OOPS...i MEANT shes is FOUR YEARS YOUNGER THAN ME.....LOL.....BTW.. i Saw Michael Douglas in person in High School, and they were filming 'Streets'...he is 5'6.5" in his stocking feet...saw him up close when i got his autograph.

introvertedwanderer 1056 pts

As long as you have things in common with the guy, and the age difference isn't making it hard to relate to one another, then I don't think that there should be a problem.

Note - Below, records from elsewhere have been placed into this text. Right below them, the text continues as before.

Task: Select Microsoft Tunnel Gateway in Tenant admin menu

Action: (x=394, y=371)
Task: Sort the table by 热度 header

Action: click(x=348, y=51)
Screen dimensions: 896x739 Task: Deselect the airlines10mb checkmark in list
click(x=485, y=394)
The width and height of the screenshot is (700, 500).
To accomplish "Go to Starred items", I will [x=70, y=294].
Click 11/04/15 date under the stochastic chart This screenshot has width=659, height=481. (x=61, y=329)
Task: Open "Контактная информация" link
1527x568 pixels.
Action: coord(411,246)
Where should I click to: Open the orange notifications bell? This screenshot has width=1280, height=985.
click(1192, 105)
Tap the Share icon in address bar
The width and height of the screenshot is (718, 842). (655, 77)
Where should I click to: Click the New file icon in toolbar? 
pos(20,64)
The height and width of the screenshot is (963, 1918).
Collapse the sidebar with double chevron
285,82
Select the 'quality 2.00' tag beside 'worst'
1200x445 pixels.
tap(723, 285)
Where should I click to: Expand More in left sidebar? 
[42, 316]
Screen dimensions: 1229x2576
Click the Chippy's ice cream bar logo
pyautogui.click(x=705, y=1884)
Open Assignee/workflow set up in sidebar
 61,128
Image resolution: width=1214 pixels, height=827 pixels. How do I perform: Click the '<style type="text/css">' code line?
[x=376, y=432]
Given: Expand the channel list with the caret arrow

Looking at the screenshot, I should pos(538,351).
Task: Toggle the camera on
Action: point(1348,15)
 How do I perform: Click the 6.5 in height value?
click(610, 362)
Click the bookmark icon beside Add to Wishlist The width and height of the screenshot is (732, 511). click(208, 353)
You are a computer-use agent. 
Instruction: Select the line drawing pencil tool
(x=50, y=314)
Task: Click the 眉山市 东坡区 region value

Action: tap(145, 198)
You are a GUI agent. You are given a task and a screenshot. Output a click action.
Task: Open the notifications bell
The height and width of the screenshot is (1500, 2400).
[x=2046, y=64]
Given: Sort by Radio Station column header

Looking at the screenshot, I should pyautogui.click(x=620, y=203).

I think that one of the things that sometimes makes it harder for others to fully support a big age difference is because they find it hard to wrap their minds around the fact that people who have a huge age gap could have much in common and are usually at different places in thier lives, which is kind of understandable.  Someone in his/her early 20's usually still has a lot to figure out, while the typical view is that people in their 30's and 40's are more settled in their ways and know more about what they want and don't want, which may cause problems in the relationship.  And also because of this mentality about such an age gap, a lot of people think that the older one in the relationship is going to take on more of a parental role, instead of being an equal partner. So if their is mutual respect and the both of you have things in common, then those are the things that are most important in my opinion,  and if others won't support your preference, there is not much you can do besides live your life.